- Born: North London, England
- Occupation: Musician
- Instrument(s): Harp, violin, piano
- Website: jemimaphillips.co.uk

= Jemima Phillips =

Welsh harpist

Jemima Phillips is an English-born Welsh harpist. She was the Official Harpist to the Prince of Wales from 2004 to 2007 but was later convicted of handling stolen goods.

==Biography==
Phillips was born in North London, where her father Robert was an arboriculturist in the London Borough of Camden; her mother, Jenny, was an actress. Jemima's younger brother Jerome, one year her junior was physically and mentally disabled (he died when she was aged 14); and younger sister Genevieve was severely autistic.

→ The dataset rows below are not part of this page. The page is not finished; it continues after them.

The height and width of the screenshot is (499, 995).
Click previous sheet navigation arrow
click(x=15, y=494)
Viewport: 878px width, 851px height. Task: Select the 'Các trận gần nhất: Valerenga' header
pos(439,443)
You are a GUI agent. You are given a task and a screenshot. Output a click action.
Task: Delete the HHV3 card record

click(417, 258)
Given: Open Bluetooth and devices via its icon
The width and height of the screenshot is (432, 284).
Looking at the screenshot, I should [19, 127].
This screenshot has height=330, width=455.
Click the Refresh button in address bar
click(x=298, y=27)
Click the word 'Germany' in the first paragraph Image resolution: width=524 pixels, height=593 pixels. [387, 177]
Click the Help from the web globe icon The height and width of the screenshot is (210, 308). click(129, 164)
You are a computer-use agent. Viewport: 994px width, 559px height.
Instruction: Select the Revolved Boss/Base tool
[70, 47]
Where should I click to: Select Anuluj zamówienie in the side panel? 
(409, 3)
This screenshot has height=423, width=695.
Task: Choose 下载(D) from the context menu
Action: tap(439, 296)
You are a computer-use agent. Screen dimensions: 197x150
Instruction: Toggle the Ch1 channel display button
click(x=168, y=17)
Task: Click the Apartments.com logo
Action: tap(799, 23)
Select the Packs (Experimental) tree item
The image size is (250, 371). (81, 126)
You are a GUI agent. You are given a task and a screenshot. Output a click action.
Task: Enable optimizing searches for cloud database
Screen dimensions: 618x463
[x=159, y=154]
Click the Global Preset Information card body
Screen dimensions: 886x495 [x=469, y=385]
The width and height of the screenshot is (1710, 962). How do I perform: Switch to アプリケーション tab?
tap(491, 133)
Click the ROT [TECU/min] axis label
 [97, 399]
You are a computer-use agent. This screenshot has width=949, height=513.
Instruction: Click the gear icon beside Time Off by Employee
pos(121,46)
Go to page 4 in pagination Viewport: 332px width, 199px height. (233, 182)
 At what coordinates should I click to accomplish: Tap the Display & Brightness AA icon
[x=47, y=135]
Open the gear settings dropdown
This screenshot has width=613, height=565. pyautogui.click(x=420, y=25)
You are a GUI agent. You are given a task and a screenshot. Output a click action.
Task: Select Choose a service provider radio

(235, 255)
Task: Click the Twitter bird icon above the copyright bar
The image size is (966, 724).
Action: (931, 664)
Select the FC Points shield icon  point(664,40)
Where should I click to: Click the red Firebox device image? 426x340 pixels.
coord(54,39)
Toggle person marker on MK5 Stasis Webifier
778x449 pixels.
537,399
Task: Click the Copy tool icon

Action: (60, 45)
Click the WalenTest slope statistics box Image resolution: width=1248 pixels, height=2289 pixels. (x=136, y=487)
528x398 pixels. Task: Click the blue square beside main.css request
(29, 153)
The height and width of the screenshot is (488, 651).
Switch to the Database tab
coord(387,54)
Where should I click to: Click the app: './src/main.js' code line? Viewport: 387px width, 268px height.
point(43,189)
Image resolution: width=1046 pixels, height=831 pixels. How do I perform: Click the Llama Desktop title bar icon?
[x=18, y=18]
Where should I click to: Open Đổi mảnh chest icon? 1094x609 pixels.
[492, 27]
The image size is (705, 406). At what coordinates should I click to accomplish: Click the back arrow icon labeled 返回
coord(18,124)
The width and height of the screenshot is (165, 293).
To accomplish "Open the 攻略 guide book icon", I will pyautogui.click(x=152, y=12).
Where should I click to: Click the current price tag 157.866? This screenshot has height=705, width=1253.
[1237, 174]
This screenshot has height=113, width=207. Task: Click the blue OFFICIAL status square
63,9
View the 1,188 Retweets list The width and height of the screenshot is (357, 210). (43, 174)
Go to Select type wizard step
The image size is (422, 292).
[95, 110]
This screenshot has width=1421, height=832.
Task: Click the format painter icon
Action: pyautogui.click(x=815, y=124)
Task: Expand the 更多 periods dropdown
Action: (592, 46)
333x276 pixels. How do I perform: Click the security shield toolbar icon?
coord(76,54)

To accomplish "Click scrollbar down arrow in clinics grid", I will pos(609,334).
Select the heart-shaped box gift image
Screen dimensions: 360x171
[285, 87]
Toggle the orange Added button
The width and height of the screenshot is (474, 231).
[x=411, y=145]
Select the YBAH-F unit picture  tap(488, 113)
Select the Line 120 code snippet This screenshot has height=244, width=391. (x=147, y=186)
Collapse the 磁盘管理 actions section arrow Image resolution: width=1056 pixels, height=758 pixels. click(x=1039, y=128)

The family moved to a farm in Gloucestershire when Phillips was seven, and from the age of nine she was raised in Ebbw Vale and Monmouth, Wales.

Phillips played Suzuki violin from aged three, and piano from aged four. She started playing the harp from the age of 9, Phillips was a semi-finalist in the BBC's Young Musician of the Year competition. She attended Haberdashers' Monmouth School for Girls and the Royal College of Music, London.

===Career===
Phillips was appointed Official Harpist to Prince Charles in 2004, replacing Catrin Finch. Phillips was the only musician to play at the wedding reception of the Prince of Wales and the Duchess of Cornwall, performed at the wedding of Autumn Kelly and the Queen's eldest grandchild, Peter Phillips; and featured in the first concert to be recorded in the ballroom of Buckingham Palace. During her tenure as Official Harpist to the Prince of Wales, she performed at the reception hosted by Her Majesty the Queen for the London bid for the 2012 Summer Olympics. In 2007 Claire Jones from Pembrokeshire took over the role.

===Personal life===
Presently living in St Briavels in Forest of Dean, Gloucestershire, Phillips teaches and plays harp professionally.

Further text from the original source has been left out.